In the 2024 Medicare Advantage and Part D Final Rule, CMS added a health equity index reward to the star rating program to incentivize plans to improve care for beneficiaries with social risk factors.

Following the creation of the quality bonus program, star ratings can also influence Medicare Advantage payments. Medicare Advantage plans with four stars or more receive a 5 percent bonus to their benchmark. In counties with high Medicare Advantage penetration but low traditional Medicare spending, these plans receive a 10 percent bonus.

Payers can achieve higher star ratings by investing in member engagement platforms and developing strategic communications that build relationships with Medicare beneficiaries. Payers can also improve their beneficiaries’ experiences with intuitive reporting services that allow members to provide feedback throughout their health plan year.

Core Quality Measures

The core quality measures, established by the Core Quality Measures Collaborative (CQMC), are a set of performance benchmarks intended to hold payers accountable for the quality of general medical care and specialty services.
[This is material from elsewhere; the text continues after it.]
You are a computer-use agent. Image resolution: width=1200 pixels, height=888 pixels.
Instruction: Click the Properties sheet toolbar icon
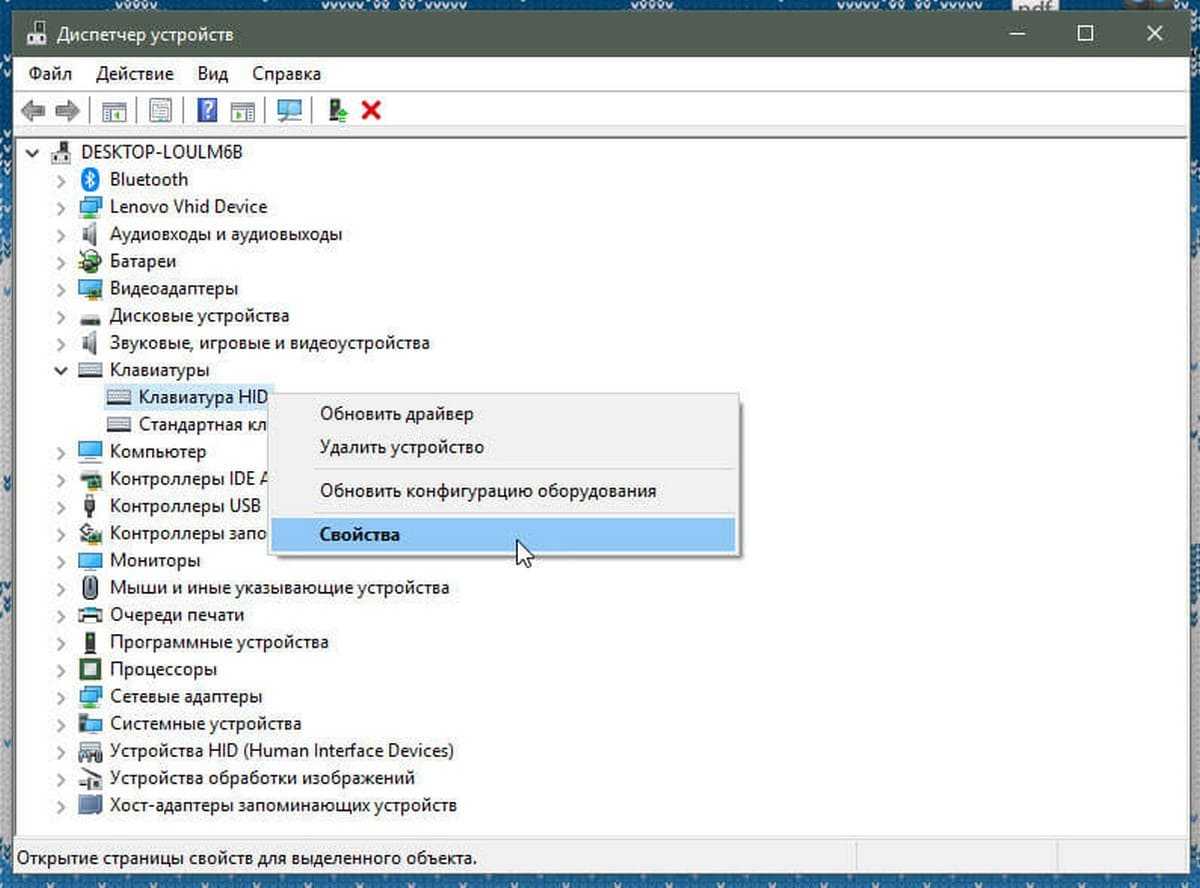point(160,110)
CQMC recommends that both public and private payers use the core quality measures. They aim to reduce inefficient quality reporting while providing transparent information about healthcare performance.

There are ten core measure sets that address different areas of healthcare:

  • Accountable Care Organization / Patient-Centered Medical Home / Primary Care
  • Behavioral Health
  • Cardiology
  • Gastroenterology
  • Human Immunodeficiency Virus / Hepatitis C
  • Medical Oncology
  • Neurology
  • Obstetrics and Gynecology
  • Orthopedics
  • Pediatrics

Each core set has its own quality measures that pertain to its given specialty. For example, the behavioral health set includes measures on depression screening and unhealthy alcohol use screening. Meanwhile, measures in the neurology set focus on stroke rehabilitation and medication reconciliation.

Core quality measures are specifically designed to promote evidence-based performance and generate valuable information for quality improvement. Metrics also aim to improve consumer decision-making, boost value-based payment and purchasing, reduce variability in measure selection, and decrease a provider’s collection burden and cost.

CMQC reviews the core measure sets annually and also reviews new measures that may be added to the sets.

In 2023, CMQC updated all core measure sets except neurology and medical oncology. The coalition also removed some quality measures that were either no longer evidence-based or no longer significantly enhanced performance.

HEDIS measures, Medicare Advantage Star Ratings, and core quality measures are critical metrics for payers trying to attract and enroll consumers primed for member engagement. Quality performance on these measures and high star ratings signify high-performing health plans and can position payers as the market standard for potential beneficiaries.